Turns out Brian was one of the originally kidnapped kids who escaped with his three other foster brothers. He freaks, gets put on administrative leave and Detective Shotwell is saddled with a new partner named Detective Abrams (Aaron Farb) to recapture Whitley before he can finish what he started years ago.
So we have Erica and Abrams following clues and trying to track down the remaining foster brothers while Brian, now on leave, pursues his own personal vendetta to find Whitley himself. Then we have brief moments where Whitley goes around trying to kill the remaining four boys. And eventually the paths will all converge in typical fashion.
Okay, so Beneath the Leaves is an odd one. It has a weird energy and odd tonal changes. Erica’s new partner feels completely out of place in the story. With his greasy long hair and philosophical pontificating and wide-eyed-obsession with birds, he feels like he just stepped off the set of Twin Peaks. He even forces Erica to stop at a gas station so he can replace a broken coffee mug with one with cardinals on it. He’s an odd one that, of course, sees things that the other police officers do not and spends most of his time asking oddball questions and scribbling in his book.
Mira Sorvino, meanwhile, channels 90s Holly Hunter, with her determined stares and outfits and a fun hat. She's tough as nails, befitting a name like Shotwell, but kind and compassionate to what her previous partner and paramour (because, of course!) Brian is going through. Honestly, as I was watching this, I kept thinking back to Jenna Maroney’s brief foray into playing a detective on 30 Rock as she became Alexis Goodlooking who was good-looking and good…at looking for clues.
And of course Doug Jones brings a fey-like quality to his serial killer who also feels like a throwback to a time where criminals felt uncomfortably queer and had weird pseudo-religious reasons for killing his victims and taking bits from them (in this case, fingernails). Jones imbues his character with maximum creep value, I just wish they wouldn’t have added a sexual component to his killings. I’m completely over the kind of villain who is slightly on this side of being gay and a pervert.
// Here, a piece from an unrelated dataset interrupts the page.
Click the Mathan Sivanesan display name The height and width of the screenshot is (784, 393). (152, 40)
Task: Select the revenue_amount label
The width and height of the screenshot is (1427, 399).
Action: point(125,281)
It’s reductive and, again, reminiscent of the prototypical 90s villain.
I will say that Beneath the Leaves is mostly well-acted and has a couple really creepy moments. You can kind of tell that a number of writers (four) were involved with the story by director Adam Marino. It’s odd in places and super serious in others. It sometimes dips into melodrama, but other times is incredibly effective. A mixed bag, but still entertaining.